Nie wieder wollte sich Karl derart erniedrigen lassen. Und um sich dagegen zu wappnen, besorgte er sich eine Pistole – was Zivilisten eigentlich verboten war. Auf einer Reise nach Köln geriet er in eine Polizeikontrolle, die Waffe wurde gefunden und beschlagnahmt. Als er im Sommer die Bonner Universität verlassen wollte, lief noch ein Verfahren wegen unerlaubten Waffenbesitzes gegen ihn. Nur weil sein Vater Anwalt war, kam er ungeschoren aus dieser Sache heraus.

So raubeinig Karl auftrat, er hatte auch eine zarte Seite. Denn er träumte von romantischen Stunden und schrieb Gedichte – wie das mit dem Titel »Enttäuschung«:

… Alles möcht’ ich mir erringen,

Jede schöne Göttergunst,

Und im Wissen wagend ringen

Und erfassen Sang und Kunst

Darum laßt uns alles wagen,

Nimmer rasten, nimmer ruhn,

Nur nicht dumpf so gar nichts sagen

Und so gar nichts woll’n und tun …

Auch körperlich war Karl viel empfindlicher, als er sich gab.
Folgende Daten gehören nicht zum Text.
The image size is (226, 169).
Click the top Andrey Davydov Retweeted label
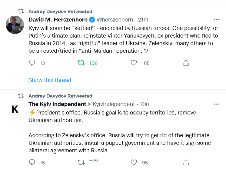coord(60,12)
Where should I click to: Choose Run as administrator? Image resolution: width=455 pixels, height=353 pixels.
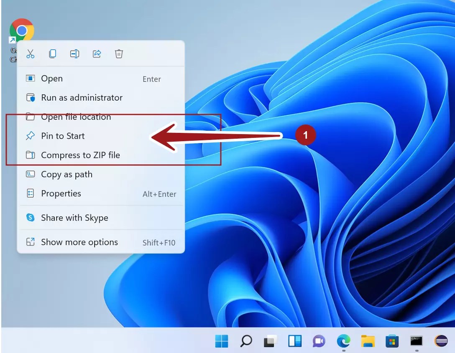pos(82,98)
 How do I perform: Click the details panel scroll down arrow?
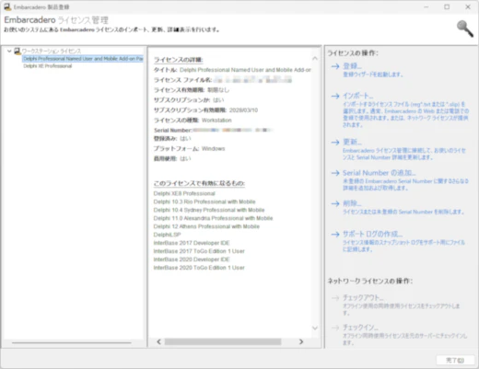pyautogui.click(x=315, y=328)
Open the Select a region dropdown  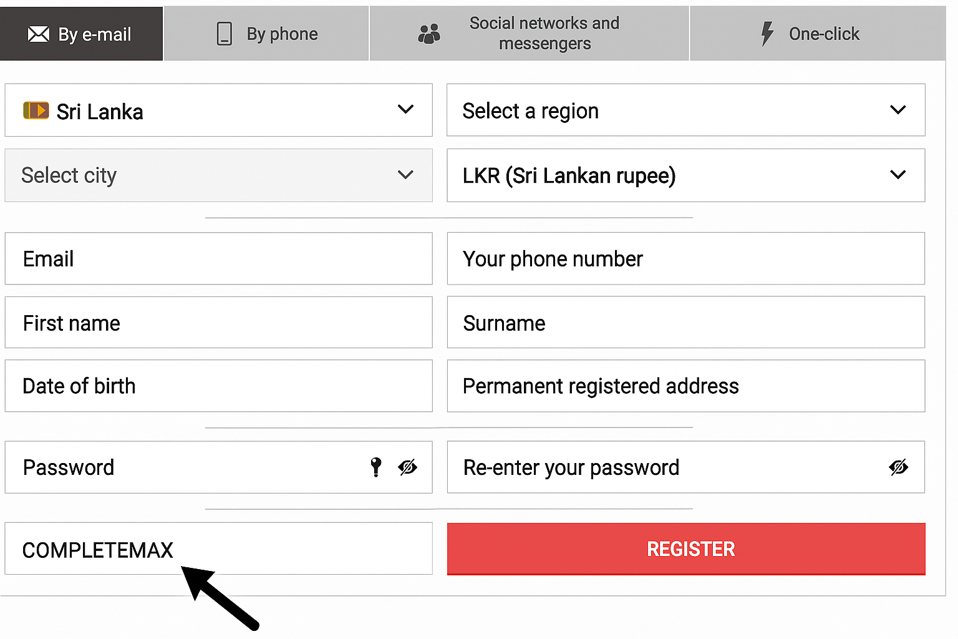pyautogui.click(x=898, y=110)
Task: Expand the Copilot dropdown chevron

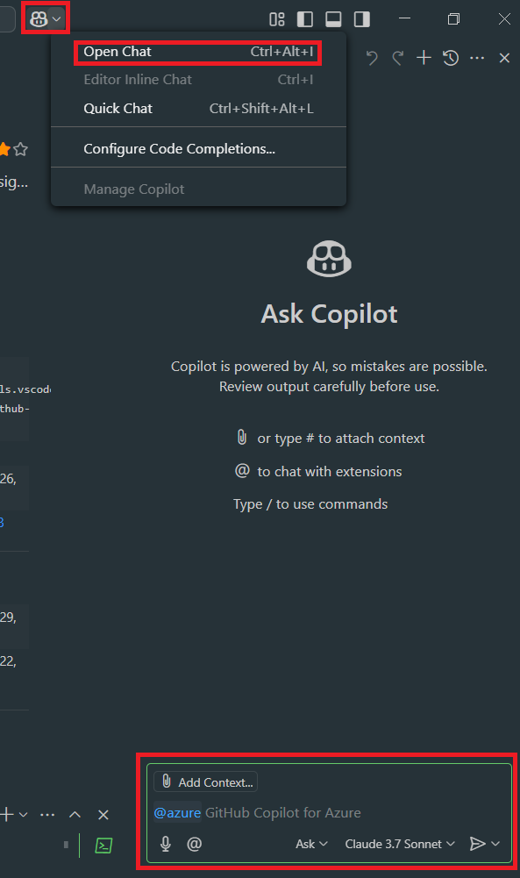Action: click(x=56, y=19)
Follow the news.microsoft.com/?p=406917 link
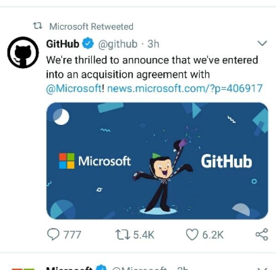 click(x=184, y=88)
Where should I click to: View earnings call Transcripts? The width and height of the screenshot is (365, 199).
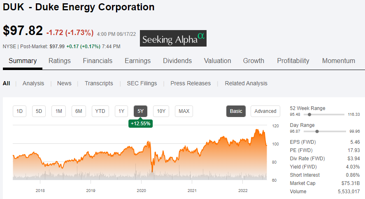click(x=99, y=83)
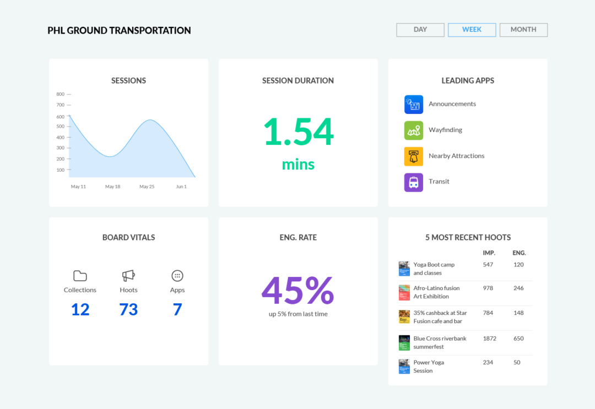Viewport: 595px width, 409px height.
Task: Open the Collections folder icon
Action: 80,275
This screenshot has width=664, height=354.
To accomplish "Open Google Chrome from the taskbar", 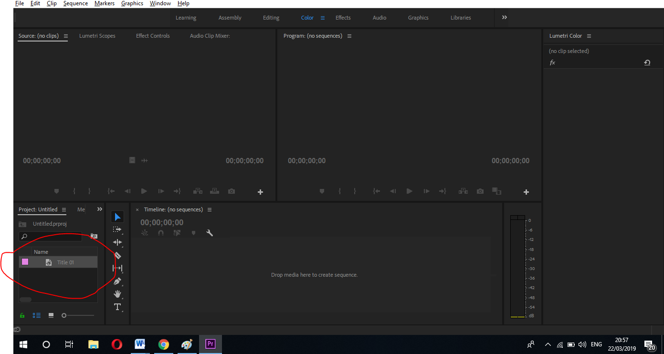I will [164, 344].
Das wurde deutlich, als er nach seinem achtzehnten Geburtstag auf Wehrtauglichkeit geprüft wurde. Der Vater hatte ihm geraten, vom Familienfreund Dr. Berncastel ein Attest anzufordern. Dieses bescheinigte, dass Karl »Blut spucke«. Auch wenn das reichlich übertrieben war – Karl wurde zunächst vom Militär zurückgestellt, später dann ganz vom Wehrdienst befreit, weil er »zu schwach auf der Brust« sei. Seine körperliche Konstitution war nicht die beste, und sportliche Übungen standen damals weder auf dem Schulplan, noch wurden sie von Ärzten als kräftigende Maßnahme empfohlen.